The islands of the Aegean Sea provided valuable tax revenue for Athens, but what was probably more vital was control of their ports. Warships of the era (triremes) could carry little in the way of supplies and had no sleeping space for the crew, and thus needed to stop in port on a daily basis to buy supplies, cook meals, and camp for the night. Triremes were also not particularly seaworthy and thus needed harbors to shelter from rough weather. A trireme could normally travel around 80 km in a day whereas a trip from Athens to Asia Minor is roughly 300 km. Thus, in order to control the Aegean, Athens needed to control the islands' ports for its navy. If Melos was neutral, enemy ships could resupply there, so capturing it denied that to Athens' enemies. But this issue is not raised in the Melian Dialogue; in fact the Melians struggle to understand why Athens cannot leave them alone.

The Athenians had shown mercy to their defeated enemies in the earlier years of the Peloponnesian War, and in preceding wars. For instance, after putting down the rebellious city of Potidaea in 429 BC, the Athenians spared the surviving Potidaeans and allowed them to leave the city. As the war dragged on, the Athenians came to feel that leniency made them look weak and encouraged revolts. The rising brutality of the Athenians was also a response to Spartan brutality, which had been extreme from the beginning. In particular, it was after the massacre committed by the Spartans at Plataea in 427 BC that the Athenians habitually massacred their own prisoners.

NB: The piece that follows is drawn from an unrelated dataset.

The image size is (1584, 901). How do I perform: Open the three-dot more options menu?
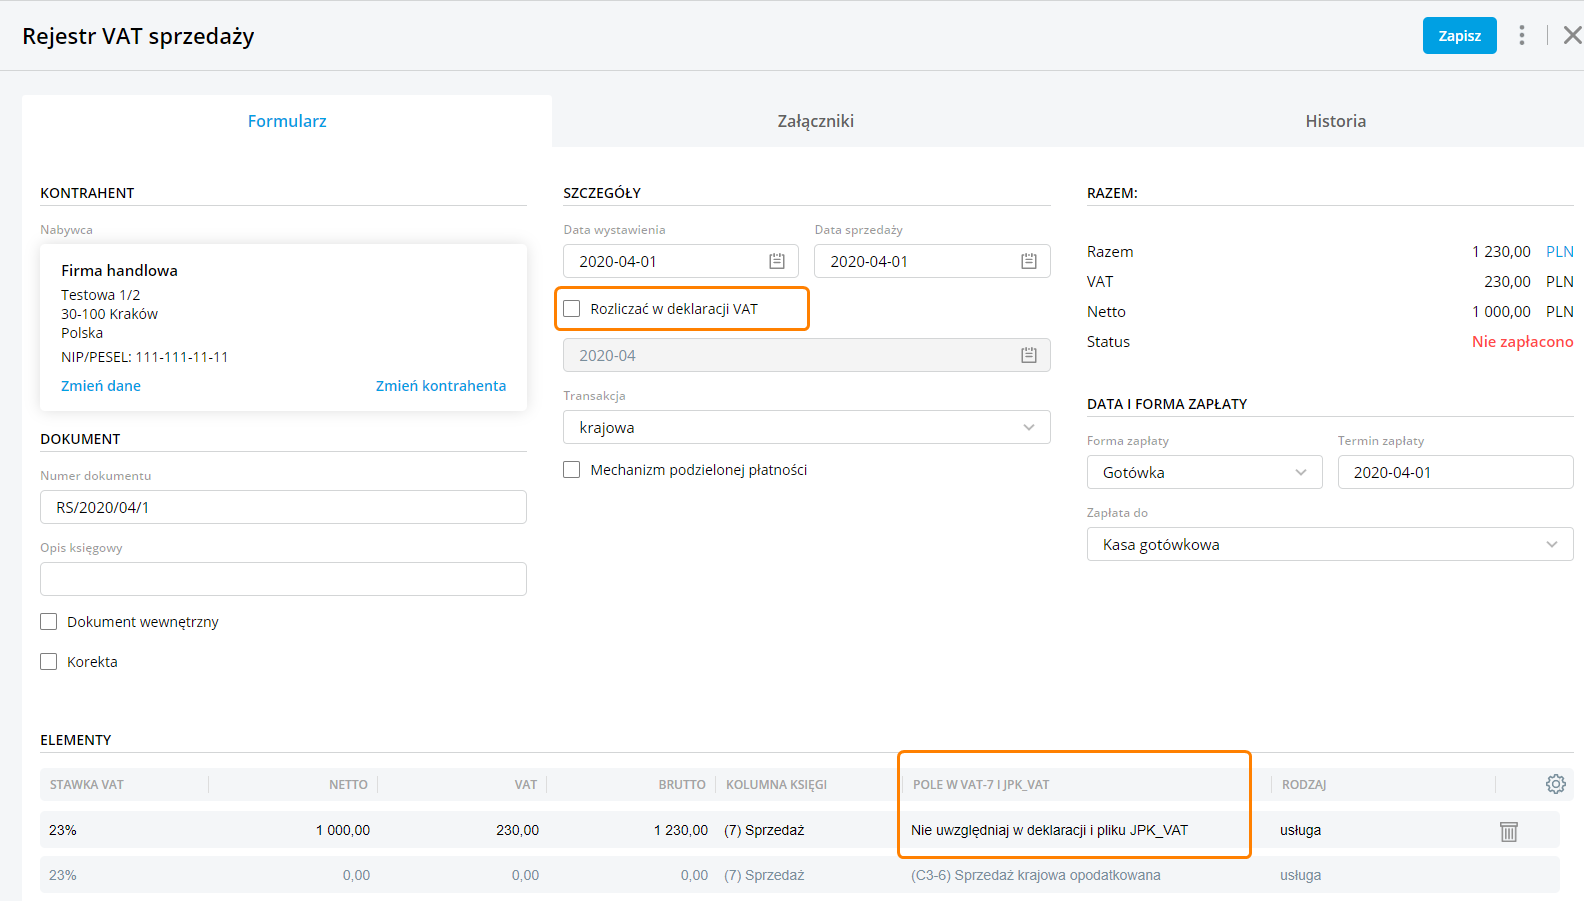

Even so, the massacre of the Melians shocked the Greek world, even in Athens. The Athenian rhetorician Isocrates, in his apologia for Athens' conquests, mentioned the massacre at Melos as a major point of criticism against Athens, but he argued that it was necessary and that the other warring states were just as brutal. The Athenian historian Xenophon wrote that in 405 BC, with the Spartan army closing in on Athens, the citizens of Athens worried that the Spartans would treat them with the same cruelty that the Athenian army had shown the Melians.

There is circumstantial evidence that suggests that the Melians surrendered only after enduring extreme starvation: the expression "Melian famine" entered the Greek language as a metaphor for extreme starvation. The first known appearance of this phrase is in Aristophanes' play The Birds (414 BC), and its usage seems to have lasted well into the Byzantine era as it is mentioned in the Suda, a 10th-century Byzantine encyclopedia.

In March 415 BC, the Athenian playwright Euripides premiered a play called The Trojan Women, which explores the suffering of the inhabitants of a conquered city. Although Melos is not explicitly mentioned (the setting is the Trojan War), some scholars regard it as a contemporary commentary on the massacre at Melos. Historian Mark Ringer regards this as unlikely, as Euripides was probably developing his play before the siege of Melos even began, with only a month or two after its fall to make revision, and such commentary could have offended Athenian audiences of the production.

It is uncertain whether the fate of Melos was decided by the government of Athens or the Athenian generals on Melos. A historical speech falsely attributed to the Athenian orator Andocides claims that the statesman Alcibiades advocated the enslavement of the Melian survivors before the government of Athens. This account gives no date for the decree, so it could have been written to justify the atrocities after the fact. Thucydides made no mention of any such decree in his own account.

The treatment of the Melians is sometimes considered an example of genocide in the ancient world.